It was 10:30 p.m. by the time Serena Williams took the court Tuesday night at the U.S. Open. She was waiting for Rafael Nadal to finish his three-hour, first-round match thanks to a 2010 rule change that moved some women's matches to the second slot of the night session.
Serena did not like the waiting. She explained so after the match in her typical deadpan manner:
Q. You're cool with the guys and the women switching?
SERENA WILLIAMS: No, I think the guys should play second. They're guys. We're ladies. We're ladies. They should totally play second all the time. Ladies, you open the door for ladies. They should go second. It's ridiculous.
Issues of chivalry notwithstanding, Serena is exactly right. This has nothing to do with fairness or respect or equality, it's all about common sense. The longest women's match in the history of the U.S. Open was three hours, five minutes. There were four men's matches that went that long on Tuesday alone.

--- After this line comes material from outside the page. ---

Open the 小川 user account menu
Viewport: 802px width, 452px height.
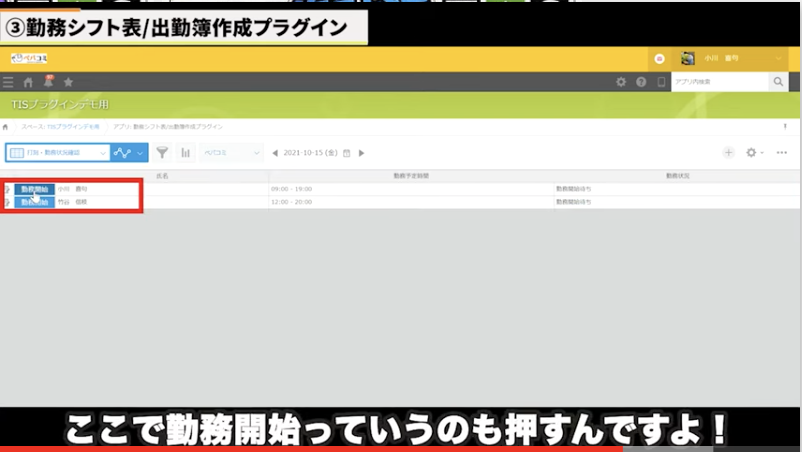tap(730, 59)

Last year was the first year the USTA occasionally moved women's matches to the second primetime slot and it backfired almost immediately. Sam Stosur and Elena Dementieva didn't start a fourth-round match on Ashe until 11 p.m. and by the time they finished it was past 1:30 a.m. in New York.
Matches are going to go late no matter the order. At least when the women go first, the men won't go on too late. If they want to play a four-hour match after that, it should be their problem.
Serena should be thankful, though. For as long as it was, Nadal's match only went three sets.